Use high-quality, ball-bearing servos with at least 50 oz-in. of torque on the elevons. Personally, I'm
more comfortable with digital servos in the 65 to 100 oz.-in. range. Digital servos have extra holding
power at neutral, so they are superior to analog servos in resisting flutter. Servo prices and sizes have dropped so
much in the past few years that it just doesn't make sense to use a borderline servo for anything.
Always land wheels-side down! Okay, you knew that one already. Speaking of landings, the DV does
fantastic nose-high landings, especially if the CG is towards the rear of the balance range shown on
the plans. Even if it takes extra lead in the tail, experiment with moving the CG back to improve your
DV's aerobatic capabilities and its landing characteristics. You'll probably find it's worth the effort
and extra weight.
Do the "Delta Spin". The DV doesn't spin like a normal plane, but it does do a unique kind of pirouette
around a wingtip that normal planes won't do. Start high and approach it like a normal spin. The DV
won't stall, so you have to initiate the spin using control inputs like a full-power snap roll. Slam full
left aileron and rudder, full up, FULL throttle, and hold them there. The DV should settle into a slow,
flat Delta Spin. Sometimes it does it better than other times; the entry seems to make a difference.
Release the controls to recover. I've never had any trouble getting the DV out of this maneuver.

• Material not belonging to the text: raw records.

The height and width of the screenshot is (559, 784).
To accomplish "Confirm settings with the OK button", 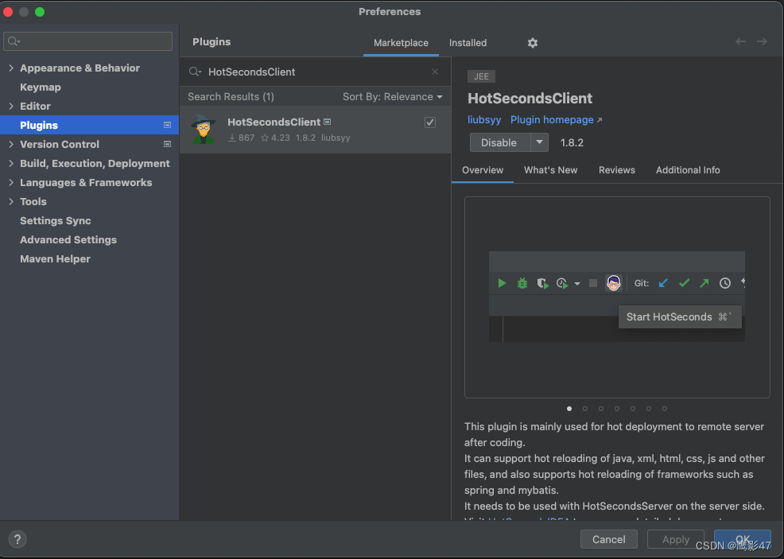I will pos(743,539).
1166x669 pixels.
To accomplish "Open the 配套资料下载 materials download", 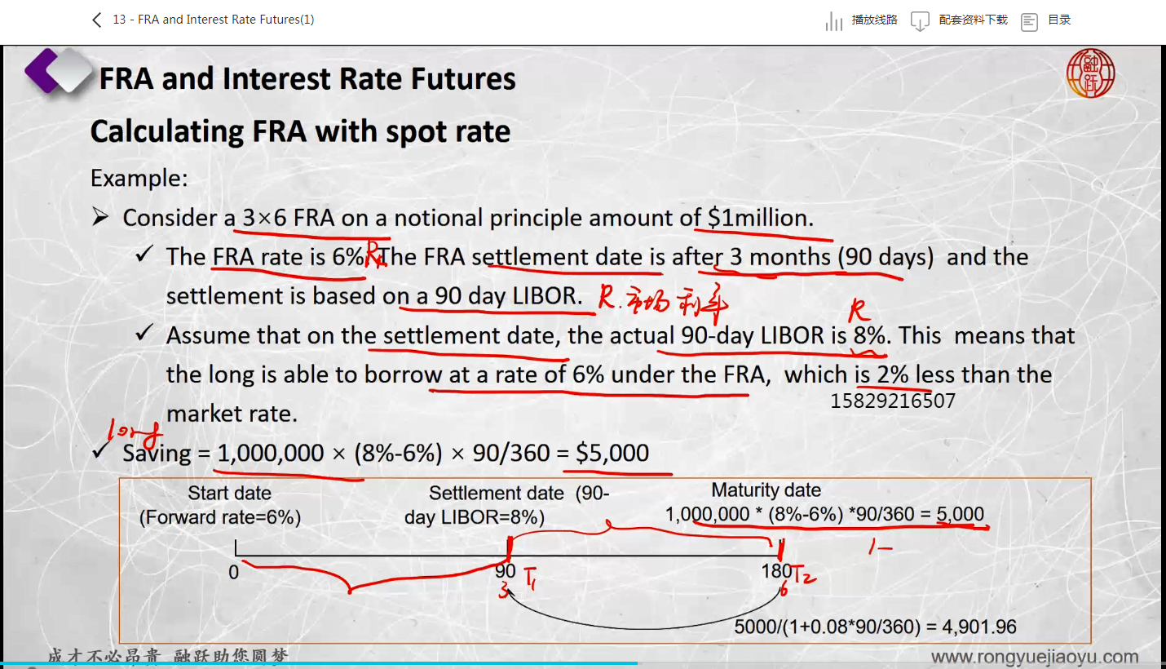I will pyautogui.click(x=973, y=20).
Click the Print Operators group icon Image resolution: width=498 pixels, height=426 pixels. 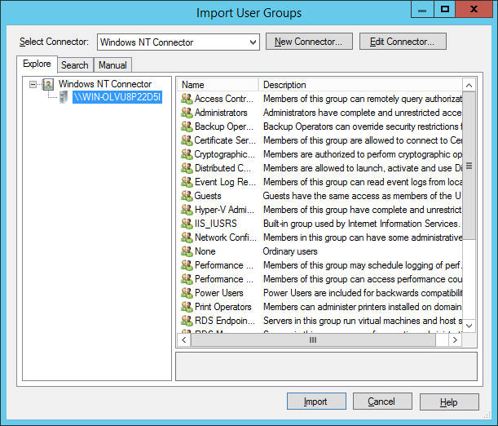[x=187, y=307]
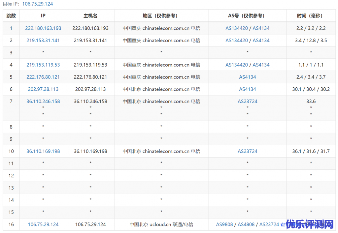Open AS4134 link in hop 2 row
Viewport: 338px width, 233px height.
pyautogui.click(x=261, y=41)
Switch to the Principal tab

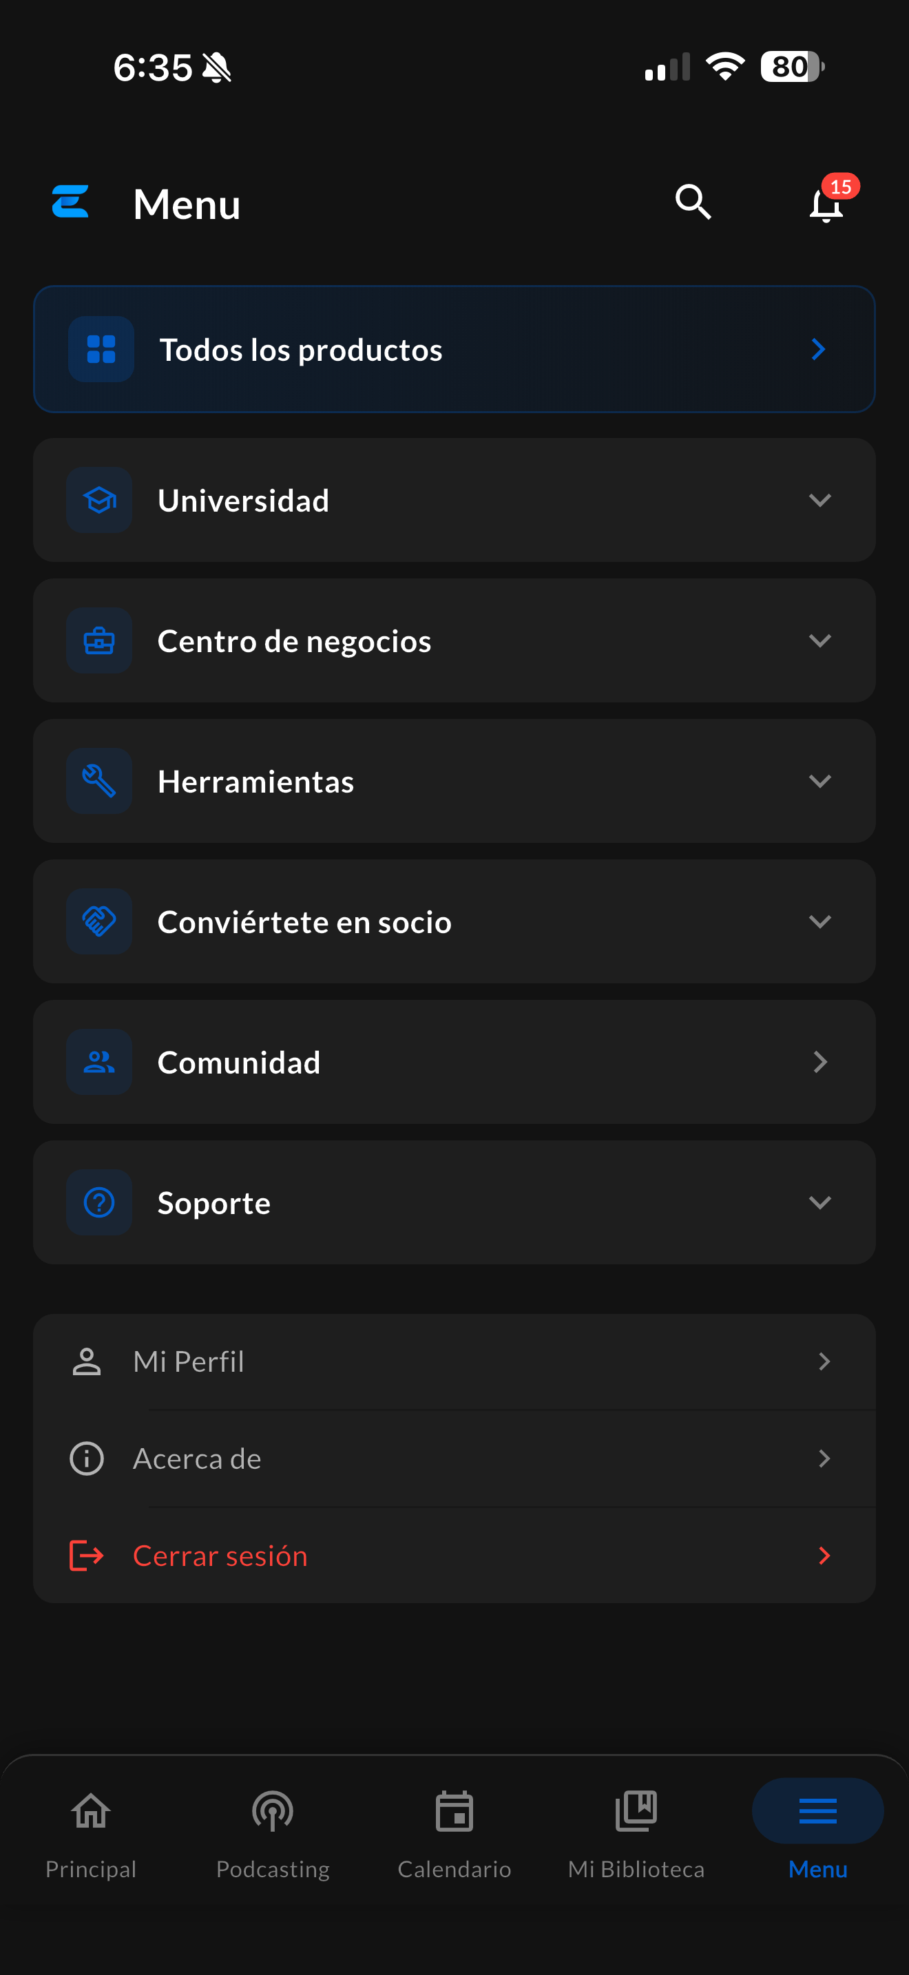(91, 1834)
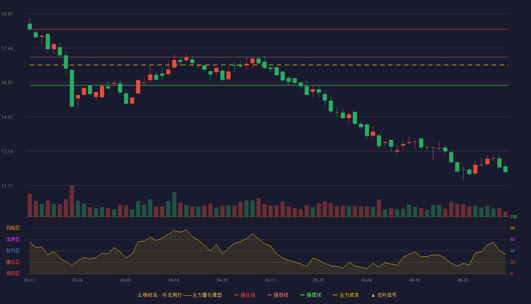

The color trim scheme is very important on a model like this, not just for visibility but for orientation
as well. The first thought typically is to make the top of the model a light color and the bottom dark.
That's okay, but on a cloudy day, the whole model can seem dark. Better yet, use large, distictive,
contrasting colors with different layouts on the top and bottom. The first time you do a few rolls, you'll
be glad you did!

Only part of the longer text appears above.